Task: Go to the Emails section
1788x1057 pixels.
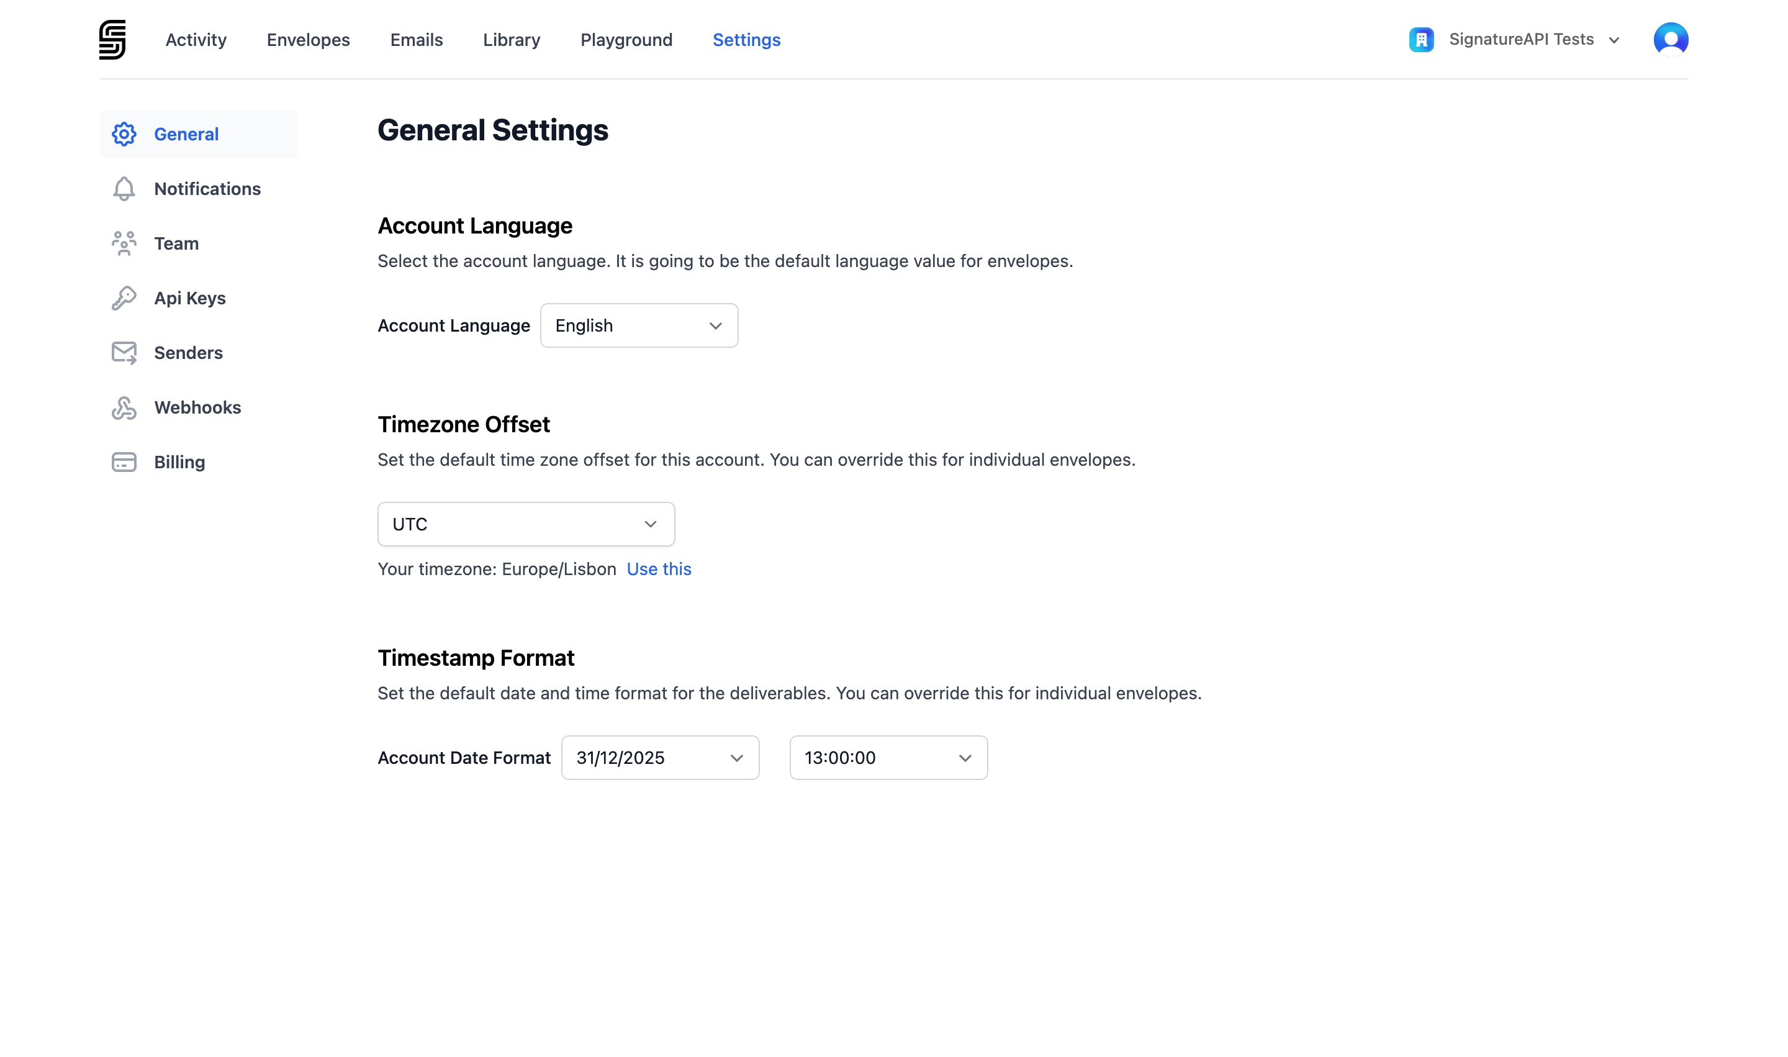Action: tap(416, 40)
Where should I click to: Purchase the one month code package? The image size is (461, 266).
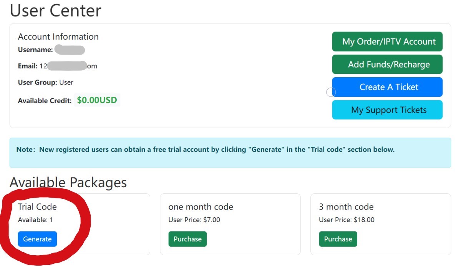187,239
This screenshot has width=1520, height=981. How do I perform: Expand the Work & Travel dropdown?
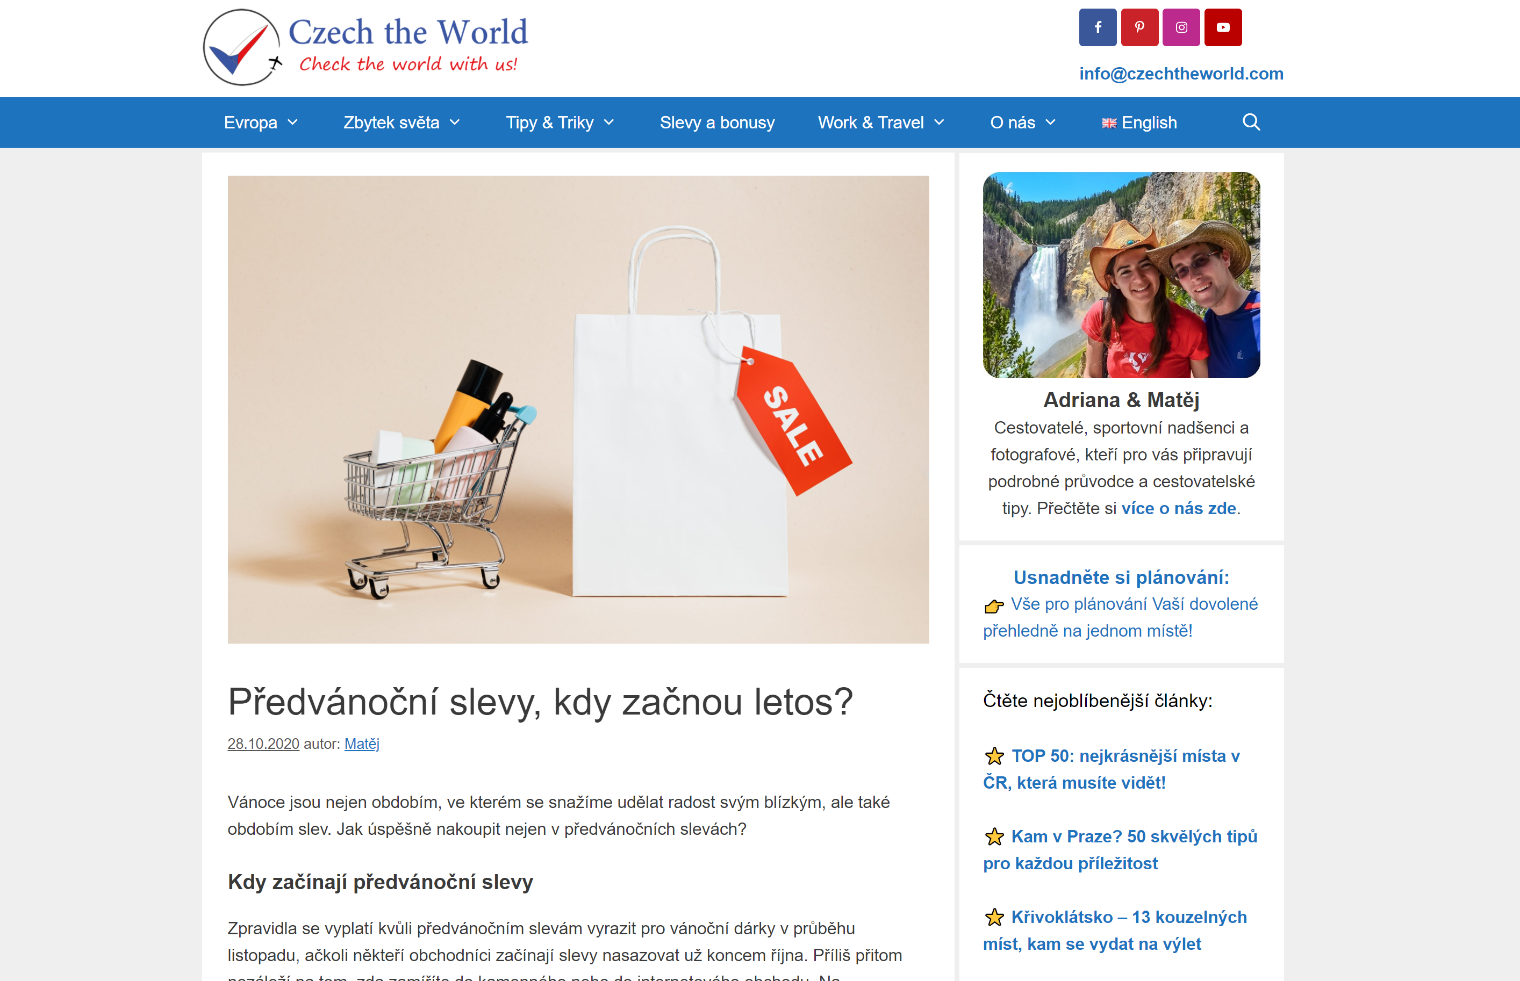(x=939, y=122)
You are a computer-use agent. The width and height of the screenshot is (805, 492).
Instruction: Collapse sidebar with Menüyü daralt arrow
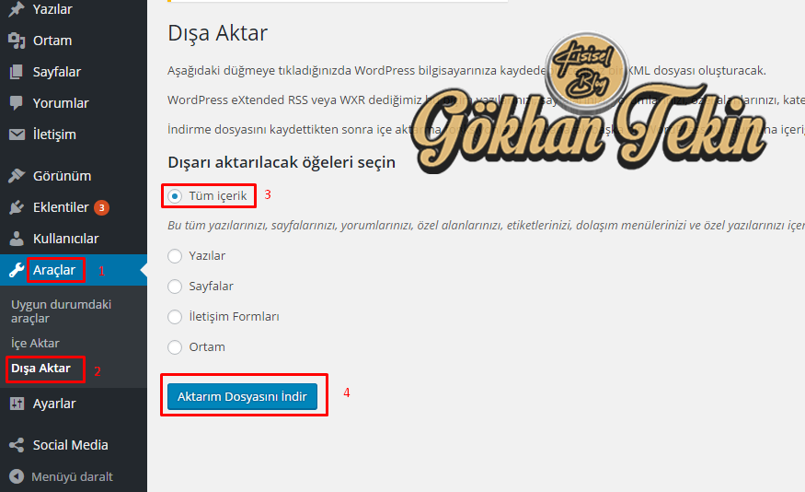click(17, 476)
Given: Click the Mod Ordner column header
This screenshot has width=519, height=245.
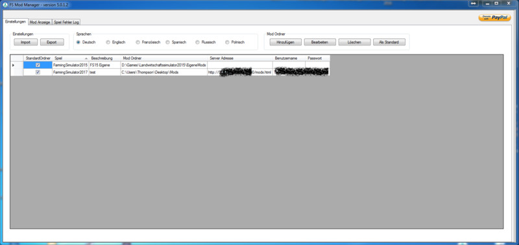Looking at the screenshot, I should point(164,58).
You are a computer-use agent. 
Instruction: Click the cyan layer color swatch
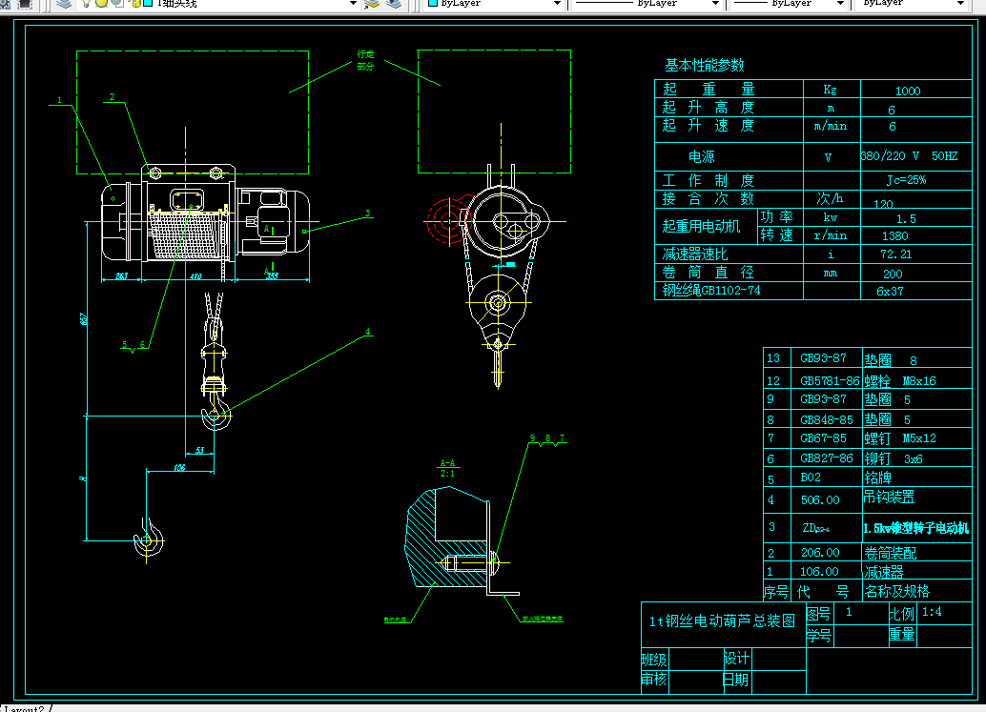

### PROBLEM STATEMENT:
Quote every line of text in the entries above word for word, but leave out the images.

### THE COMPLETED TASK:
Task: Go to the Emails section
1788x1057 pixels.
Action: tap(416, 40)
Where should I click to: Purchase the one month code package? The image size is (461, 266).
187,239
This screenshot has width=1520, height=981. How do I perform: Expand the Work & Travel dropdown?
(x=939, y=122)
You are a computer-use agent. The width and height of the screenshot is (805, 492).
Instruction: Collapse sidebar with Menüyü daralt arrow
click(17, 476)
Given: Click the Mod Ordner column header
This screenshot has width=519, height=245.
Looking at the screenshot, I should point(164,58).
You are a computer-use agent. 
Instruction: Click the cyan layer color swatch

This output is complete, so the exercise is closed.